Dataset entries:
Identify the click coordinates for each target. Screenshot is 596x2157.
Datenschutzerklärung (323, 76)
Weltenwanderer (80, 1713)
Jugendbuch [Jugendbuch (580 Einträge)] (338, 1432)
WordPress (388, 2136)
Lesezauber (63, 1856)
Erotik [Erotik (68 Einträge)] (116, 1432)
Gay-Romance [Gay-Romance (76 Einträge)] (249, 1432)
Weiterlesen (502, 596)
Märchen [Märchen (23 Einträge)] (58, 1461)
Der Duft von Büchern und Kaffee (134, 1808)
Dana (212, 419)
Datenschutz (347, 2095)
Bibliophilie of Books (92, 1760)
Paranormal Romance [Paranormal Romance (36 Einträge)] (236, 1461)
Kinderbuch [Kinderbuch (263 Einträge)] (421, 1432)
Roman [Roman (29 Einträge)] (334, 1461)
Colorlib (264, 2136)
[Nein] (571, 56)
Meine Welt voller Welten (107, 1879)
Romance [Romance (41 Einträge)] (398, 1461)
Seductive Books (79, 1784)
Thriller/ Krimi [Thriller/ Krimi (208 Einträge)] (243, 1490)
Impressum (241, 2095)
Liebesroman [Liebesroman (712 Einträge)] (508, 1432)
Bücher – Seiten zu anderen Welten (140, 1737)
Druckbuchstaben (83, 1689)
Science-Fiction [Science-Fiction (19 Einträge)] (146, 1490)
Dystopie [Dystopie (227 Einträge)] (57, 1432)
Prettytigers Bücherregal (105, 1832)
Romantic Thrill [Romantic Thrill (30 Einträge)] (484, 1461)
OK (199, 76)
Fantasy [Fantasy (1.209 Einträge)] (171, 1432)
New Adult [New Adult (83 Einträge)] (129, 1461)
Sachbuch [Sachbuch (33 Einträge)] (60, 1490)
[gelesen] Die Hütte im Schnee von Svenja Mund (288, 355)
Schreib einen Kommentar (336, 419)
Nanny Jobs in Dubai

Stated task:
Identify every row above that contains the string "Romance" and copy each of those rows in full. Case counts.

Task solution:
Gay-Romance [Gay-Romance (76 Einträge)] (249, 1432)
Paranormal Romance [Paranormal Romance (36 Einträge)] (236, 1461)
Romance [Romance (41 Einträge)] (398, 1461)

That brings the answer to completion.